Advanced TCP/IP Data Logger

Copy settings from the MODBUS Poll utility to our Modbus Data Logger

Problem scenario:

I can successfully test and read data from my MODBUS RTU device using the MODBUS Poll software. How can I copy a MODBUS query settings to your logger because I would like to export data to a database?


It is assumed that:

You can successfully read data from your MODBUS device using MODBUS Poll (fig. 1).


1. Create a new configuration from the main window using the "Green Plus" button. (fig. 3). This example shows the connection settings for MODBUS RTU. If your device uses MODBUS TCP, look here. First, copy the communication settings from MODBUS poll (Connection → Connect, fig. 1, 2):

  • COM port, Baud, Data bits, Parity, Stop bits.
  • Spy mode - disable this option.
  • RTS toggle (fig. 2) → RS485 mode. Enable this option, if you've connected your MODBUS devices to an RS-485 bus, and you use RS485-USB or RS485-RS232 converter.
  • DTR → Data flow control → Use DTR.
  • DSR/CTS → Data flow control → Require DST/CTS.
  • Other options - leave the default value as shown below.

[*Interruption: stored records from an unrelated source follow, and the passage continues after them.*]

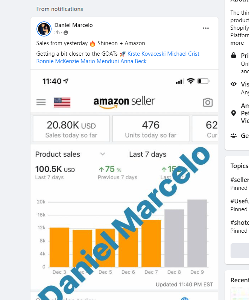Click the General group people icon

click(x=234, y=136)
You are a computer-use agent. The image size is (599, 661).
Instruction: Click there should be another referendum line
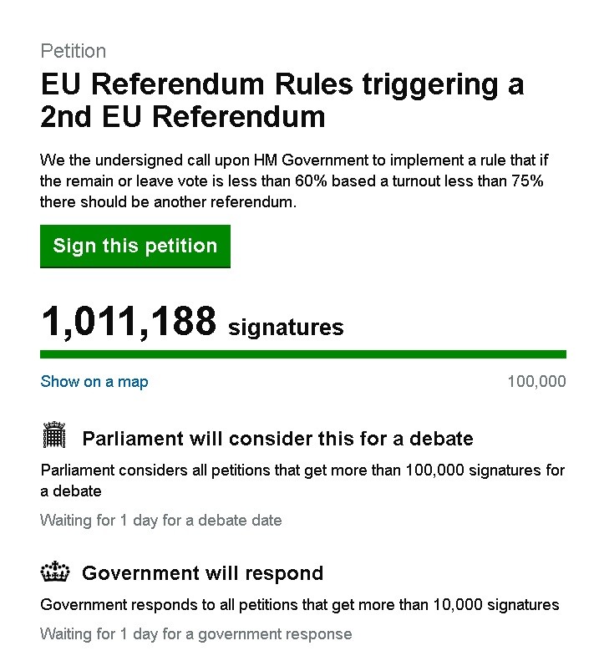pyautogui.click(x=168, y=202)
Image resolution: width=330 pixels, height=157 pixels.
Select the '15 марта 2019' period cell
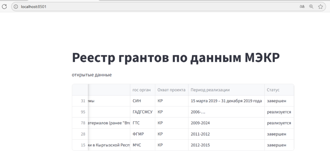pos(226,101)
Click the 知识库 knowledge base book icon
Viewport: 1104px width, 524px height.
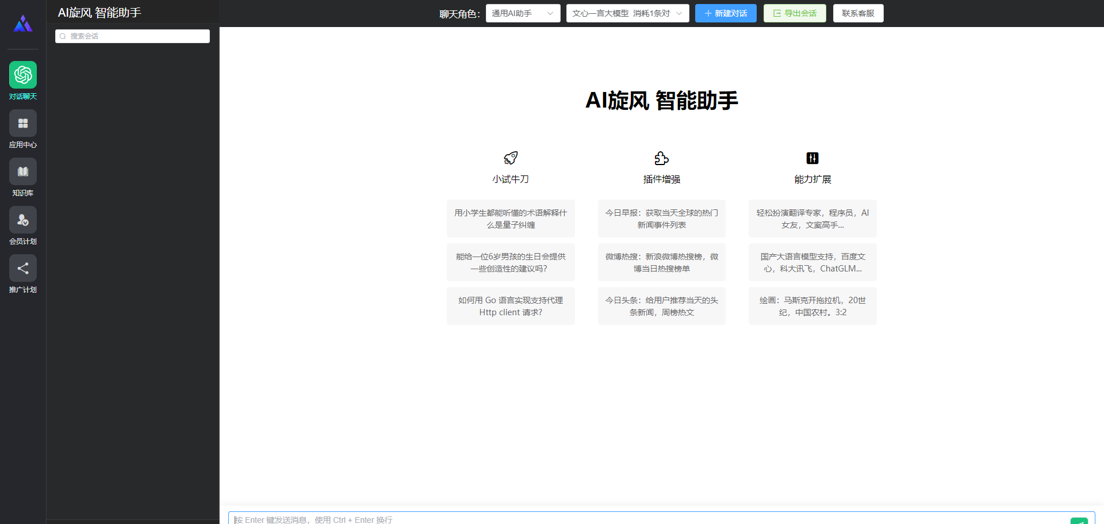pyautogui.click(x=22, y=171)
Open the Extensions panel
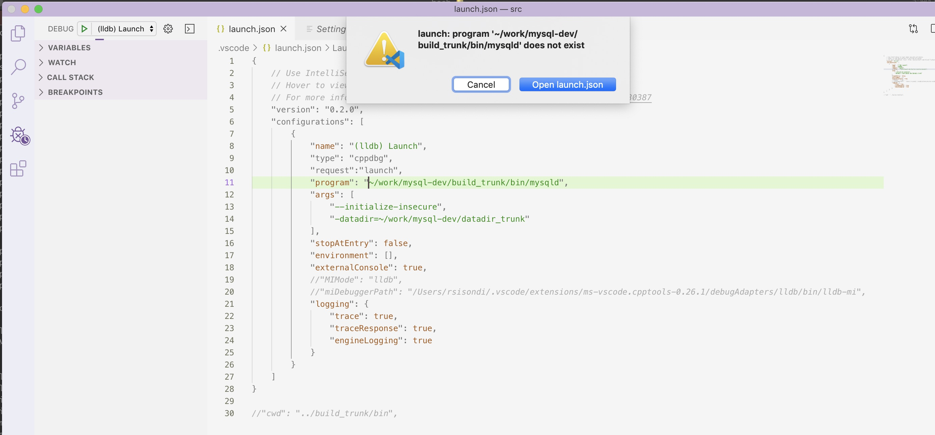This screenshot has width=935, height=435. tap(18, 169)
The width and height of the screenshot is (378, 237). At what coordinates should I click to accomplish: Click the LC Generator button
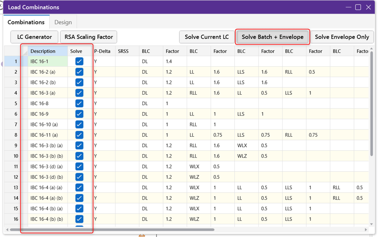point(34,37)
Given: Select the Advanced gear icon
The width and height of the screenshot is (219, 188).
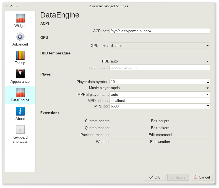Looking at the screenshot, I should (20, 37).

MODBUS Poll Connection Setup
Fig. 1: MODBUS Poll Connection Setup.

MODBUS Poll Advanced Setup
Fig. 2: MODBUS Poll Advanced Setup.

MODBUS Data Logger Connection Setup
Fig. 3: MODBUS Data Logger Connection Setup.

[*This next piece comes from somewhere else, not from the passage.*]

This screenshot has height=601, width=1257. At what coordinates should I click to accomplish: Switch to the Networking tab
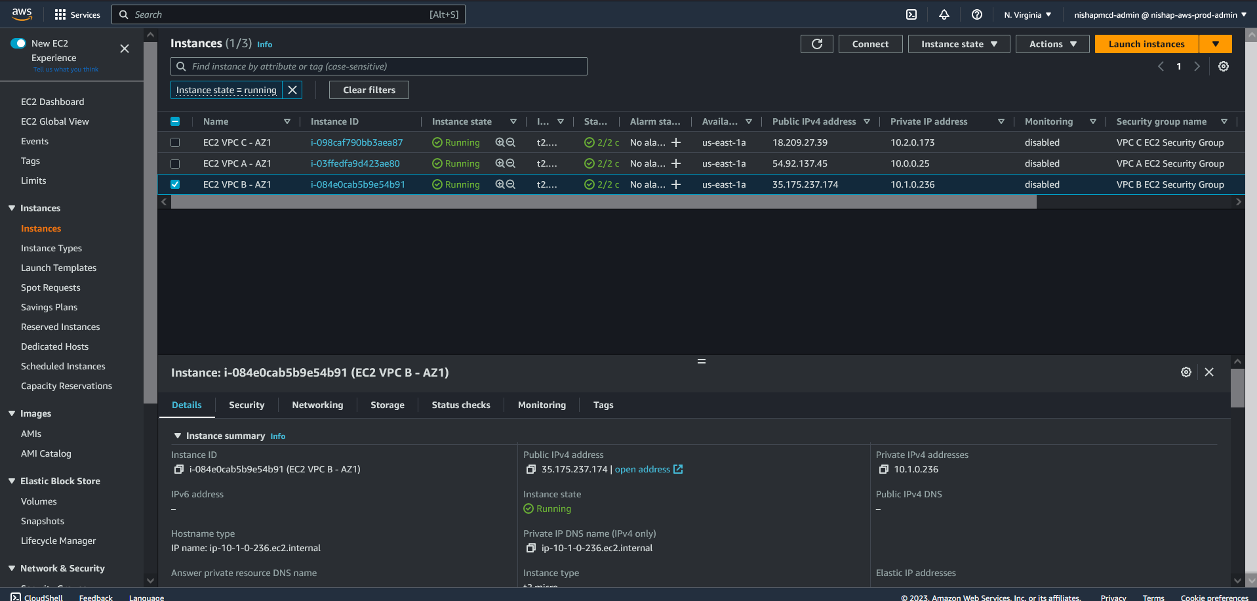[317, 405]
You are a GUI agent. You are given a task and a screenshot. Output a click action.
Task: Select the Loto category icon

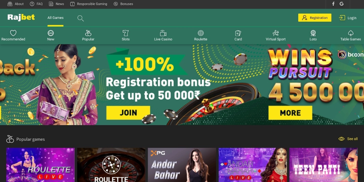point(313,33)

2. Activate the "MODBUS RTU" plugin in the settings in both fields "Data query module" and "Parser module". Please do not confuse it with "MODBUS RTU [Passive]" or "MODBUS RTU [Slave]" because they realize other functionality. We configure the MODBUS master station.

Activating the MODBUS RTU plugin
Fig. 4: Activating the MODBUS RTU plugin.

3. In the MODBUS RTU plugin settings, click the "Action → Add new request" button to add a new query request (fig. 6). Copy basic request settings from MODBUS poll (Setup → Read/Write Definition, fig. 5):

  • Slave ID → Device address.
  • Function → Function.
  • Address (Dec) → First register - Value.
  • Quantity → Registers to read.
  • Response timeout (fig. 1) → Request timeout (ms).
  • Scan rate → Polling interval.

Note: The figure 6 is an example. It does not match the settings on figure 5.

Basic MODBUS query settings
Fig. 5: MODBUS poll: Basic MODBUS query settings.

Basic MODBUS query settings
Fig. 6: Logger: Basic MODBUS query settings.

4. Add only one response item by clicking the "Action → Add response item" button if it does not exist in the list (fig. 8).

  • Name - any name of this value.
  • Offset - it is the byte offset in response data without a device address, function code and data size. Set this value to "-1", and the program will calculate an offset automatically.
  • Count - the number of sequential values with the identical data type and name. This value depends on "Registers to read" and "Data type". One register contains 16 bits. So, Count = Registers to read * 16 / Bits in value.
  • Append counter - it is used when "Count" is greater than 1.
  • Data type - copy the data type from the "Display" menu (fig. 7).
  • Unsigned - enable this option if a data type in MODBUS Poll is unsigned.
  • Little-endian - it is the same as the "Little-endian" option in MODBUS Poll.
  • Swapped - it is the same as the "Byte swap" option.

Note: The figure 8 below is an example. It does not match response items on fig. 5 and 7. The correct definition for the "Signed 32 bit, big-endian" data type in MODBUS Poll:

  1. Name: VALUE, Offset: -1, Append counter: On, Count: 5, Data type: Decimal 32 bit, Unsigned: Off, Little-endian: Off, Swapped: Off.

MODBUS Poll: Display
Fig. 7: MODBUS Poll: Display.

MODBUS response items
Fig. 8: MODBUS response items.


How can I poll multiple MODBUS RTU devices?

MODBUS RTU allows you to connect up to 254 devices on one RS-485 bus. You may specify several addresses like 1,2,3,4,5 in the "Device address" field (fig. 3).

Can I poll MODBUS TCP devices?

Yes, of course. The settings are almost identical. You should configure the TCP connection settings and select other parser type (MODBUS TCP instead of MODBUS RTU on step 2).